==== Stored records ====
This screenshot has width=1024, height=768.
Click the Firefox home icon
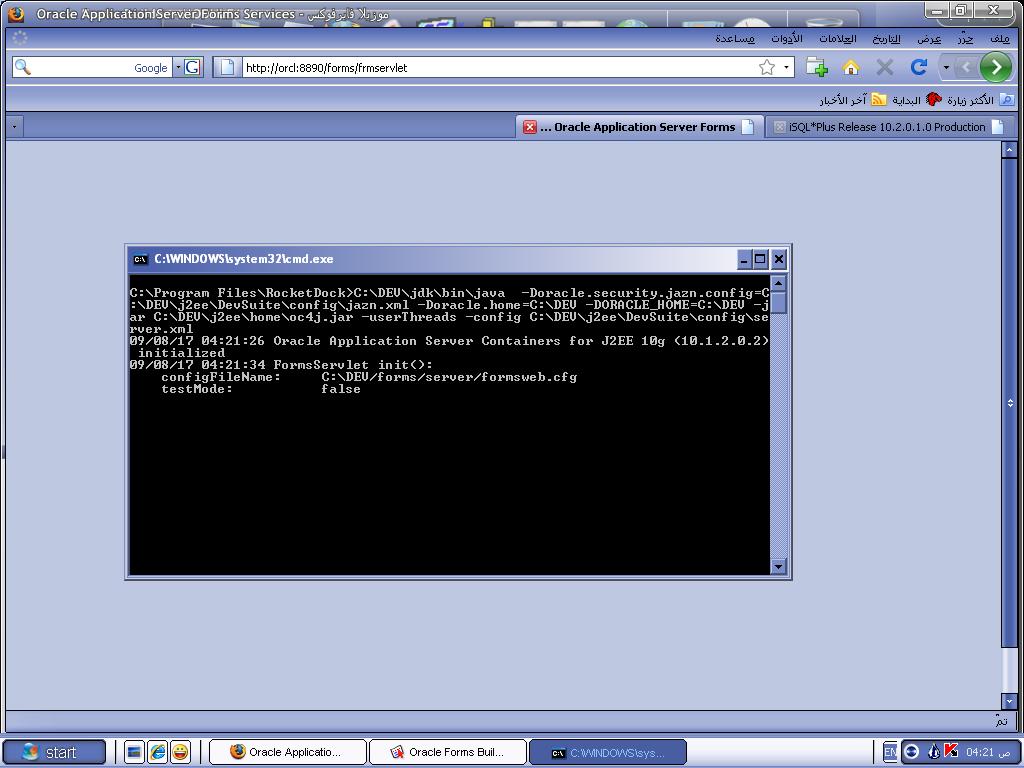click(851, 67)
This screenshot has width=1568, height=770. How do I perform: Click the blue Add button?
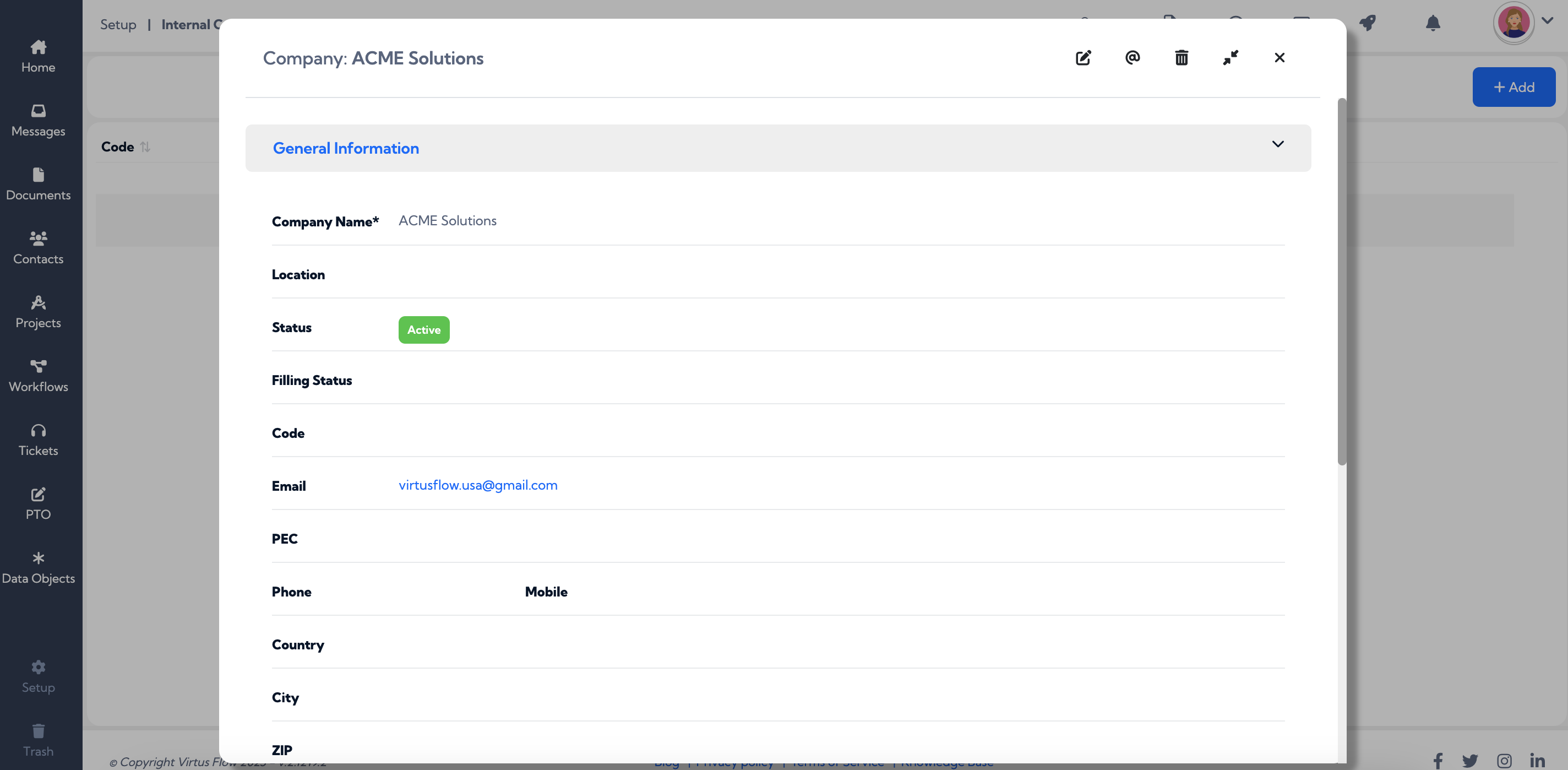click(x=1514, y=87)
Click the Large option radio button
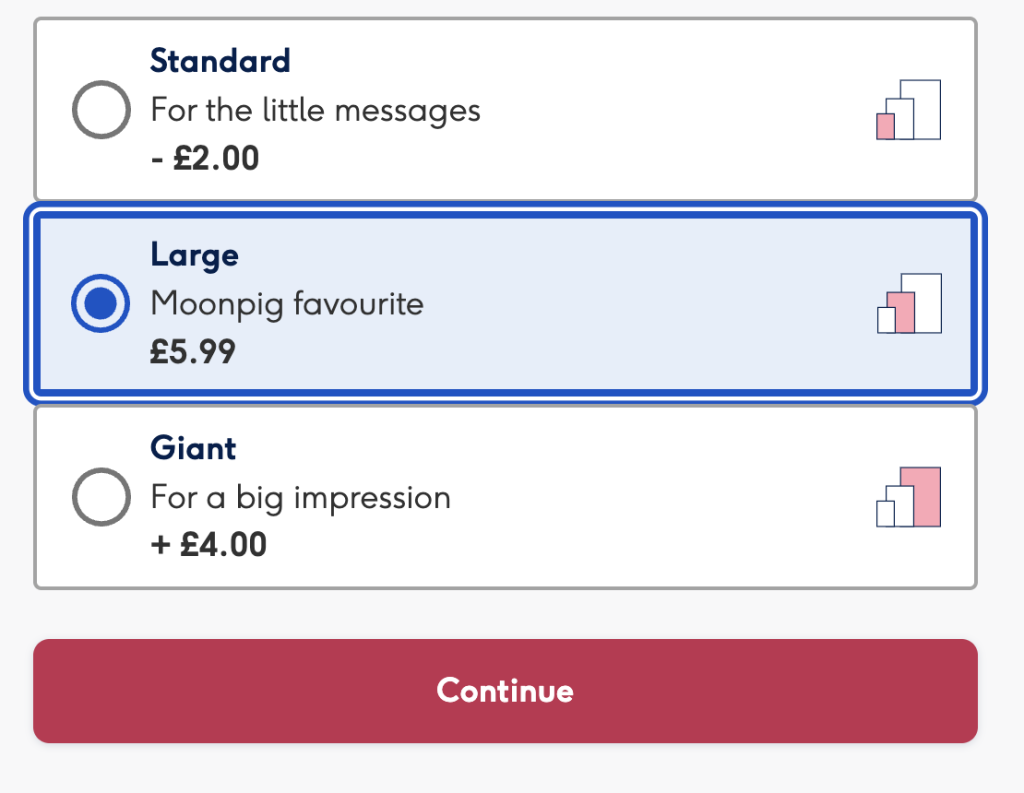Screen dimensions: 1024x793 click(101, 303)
====
• _Written task_:
Quote the records above word for word, leaving out the pictures.

• _Finished answer_:
This screenshot has width=1024, height=768.
Click the Firefox home icon
click(851, 67)
This screenshot has width=1568, height=770. How do I perform: Click the blue Add button?
click(x=1514, y=87)
Click the Large option radio button
Screen dimensions: 1024x793 click(101, 303)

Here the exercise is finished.